# Required work
From the passage on saving and the inventory cycle below, list every distinct dollar amount it mentions, each with what it stands for.

# Passage shown
The normal inventory-cycle then would drive reductions in output and employment. Output and employment are functions of aggregate spending. Firms form expectations of future aggregate demand and produce accordingly. They are uncertain about the actual demand that will be realised as the output emerges from the production process.

The first signal firms get that household consumption is falling is in the unintended build-up of inventories. That signals to firms that they were overly optimistic about the level of demand in that particular period.

Once this realisation becomes consolidated, that is, firms generally realise they have over-produced, output starts to fall. Firms lay-off workers and the loss of income starts to multiply as those workers reduce their spending elsewhere.

At that point, the economy is heading for a recession. So in this example, unless there was an offsetting source of expenditure to fill the expenditure loss (gap) that is manifest as saving the economy would contract and income, consumption, saving all would fall until the actual level of saving equalled the desired investment level which in this case (so far) is zero.

We call saving a leakage from aggregate demand because it is taken out of the expenditure flow. Other things equal, a rise in a leakage will reduce output and national income.

So the only way this economy can remain at its previous level of activity is if there is new source of expenditure to match the withdrawal of consumption. The following diagram shows that this could be accomplished by an injection of desired investment of $20. We call this “exogenous” investment (that is, derived from outside the circular flow) an injection.

Income adjustments will always ensure that the sum total of the injections will always equal the sum total of the leakages. That is the basic expenditure-output relationship that the British government is ignoring or choosing to ignore.

So the following diagram shows the injection of desired investment. There would be no unintended investment (unwanted accumulations of inventory) and actual saving ($20) would equal desired investment ($20) and the firms would be selling all they desired (and expected to sell). National income would remain at $100 comprising consumption (C) = $80 plus investment (I) = $20.

# Supplied material
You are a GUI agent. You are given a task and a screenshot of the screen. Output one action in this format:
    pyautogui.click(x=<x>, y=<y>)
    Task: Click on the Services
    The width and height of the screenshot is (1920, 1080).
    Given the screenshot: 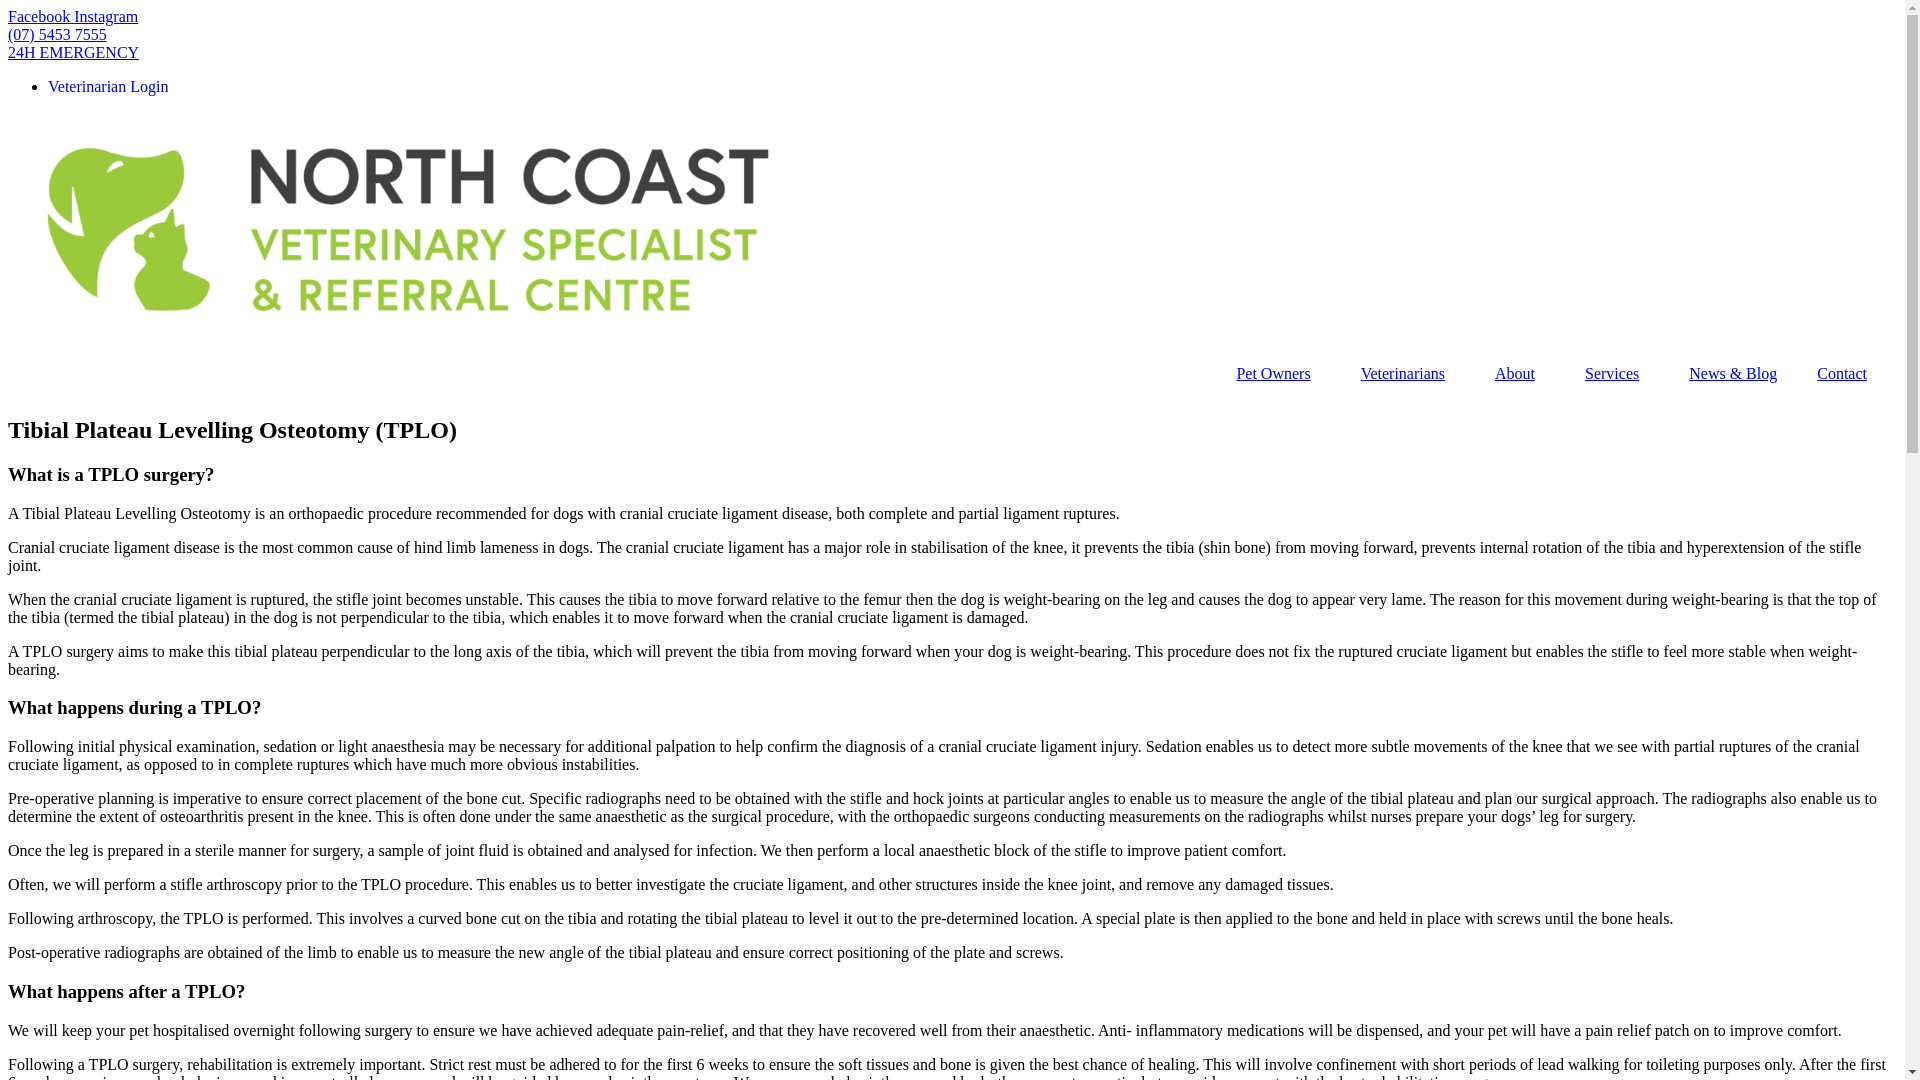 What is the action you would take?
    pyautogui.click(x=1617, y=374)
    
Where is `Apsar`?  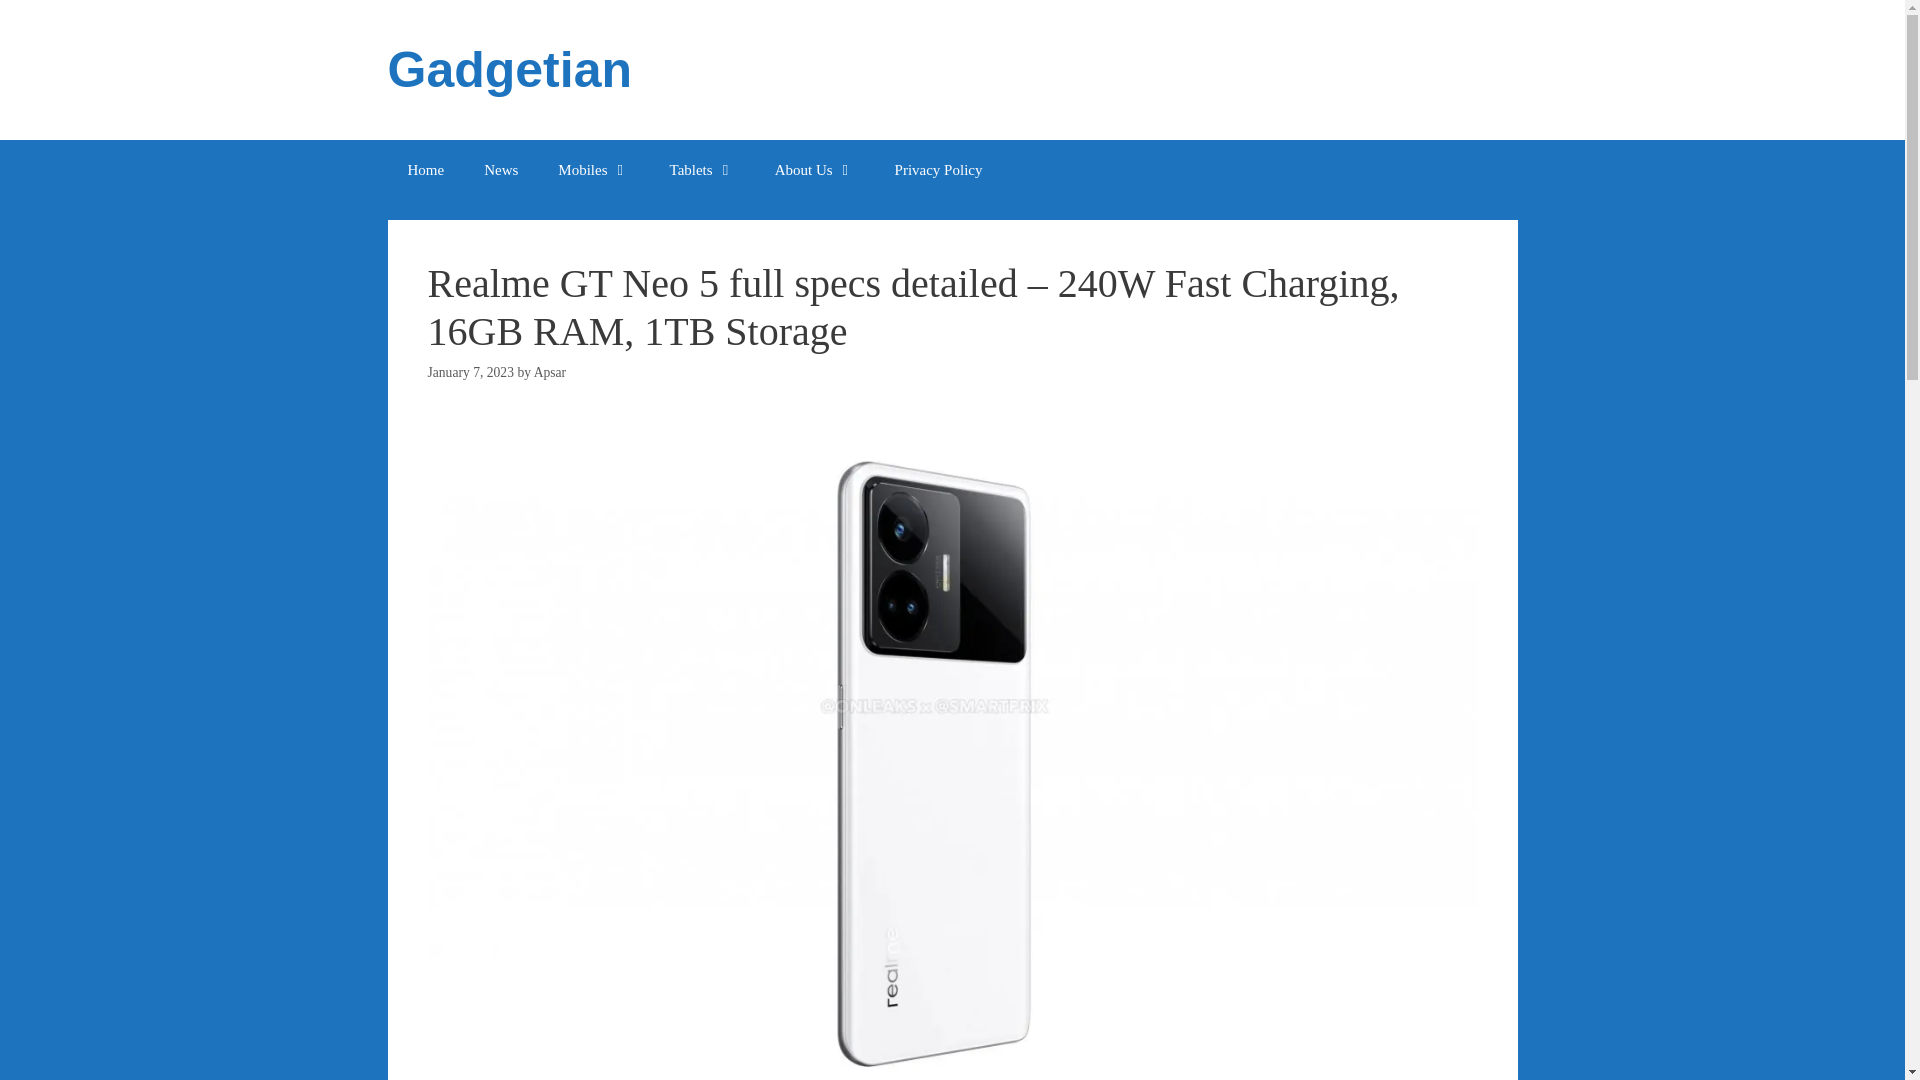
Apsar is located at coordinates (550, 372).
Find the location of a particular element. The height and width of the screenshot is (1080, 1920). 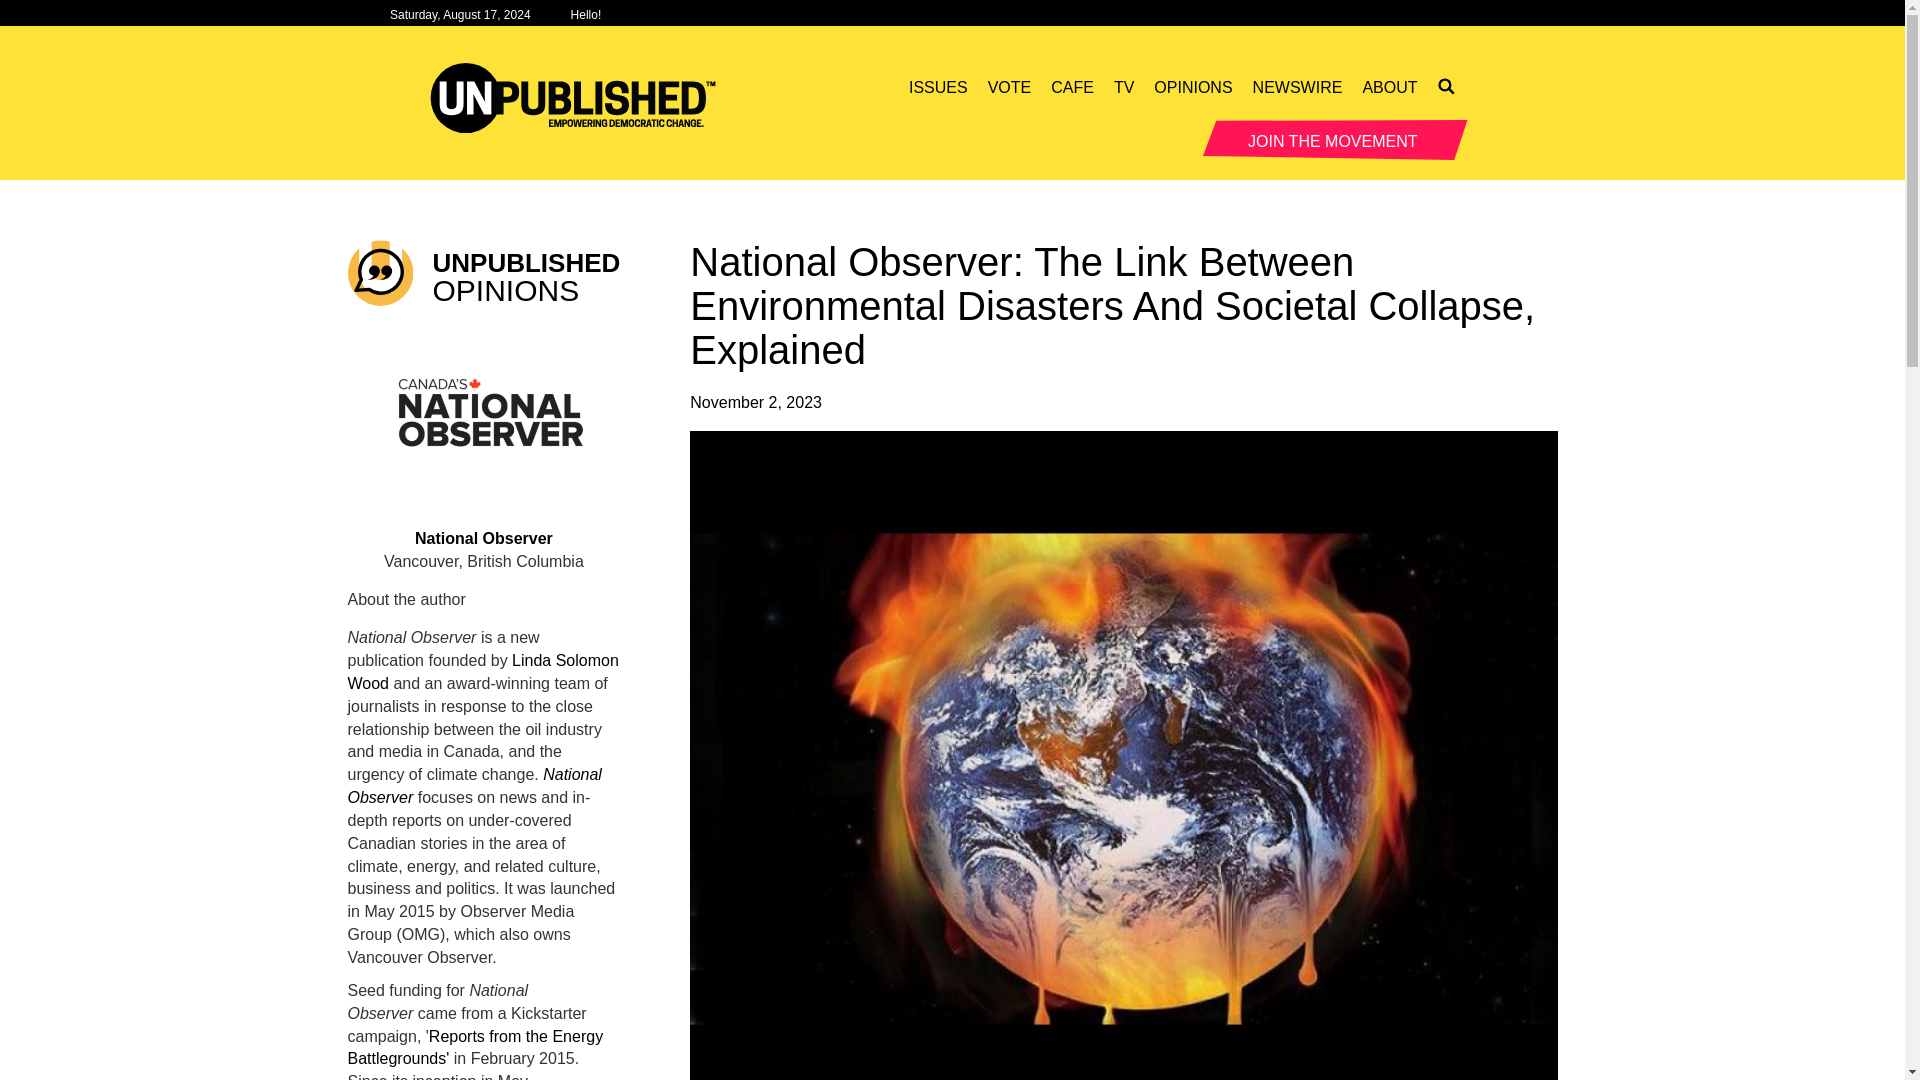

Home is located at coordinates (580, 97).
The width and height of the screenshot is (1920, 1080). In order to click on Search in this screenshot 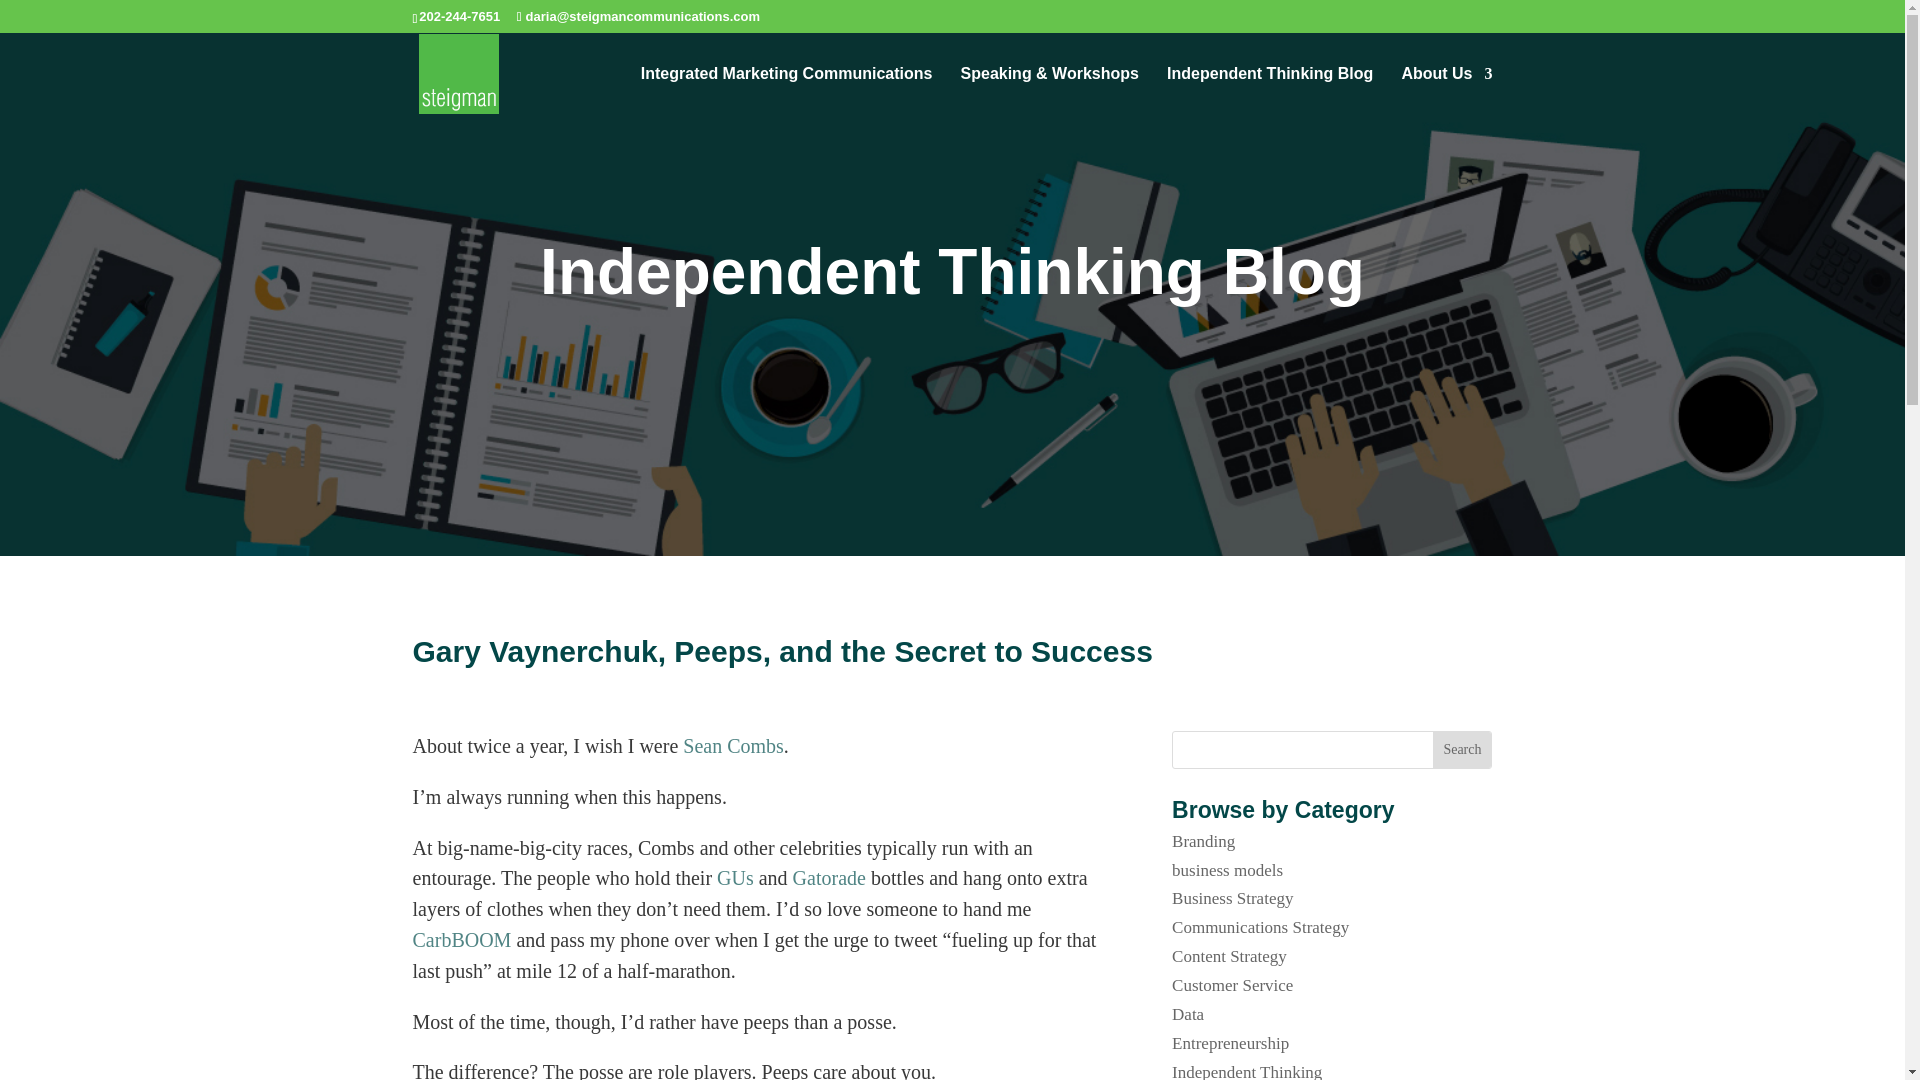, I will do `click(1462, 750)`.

# The answer
- $20: the injection of desired investment, which equals actual saving and investment (I)
- $80: consumption (C)
- $100: national income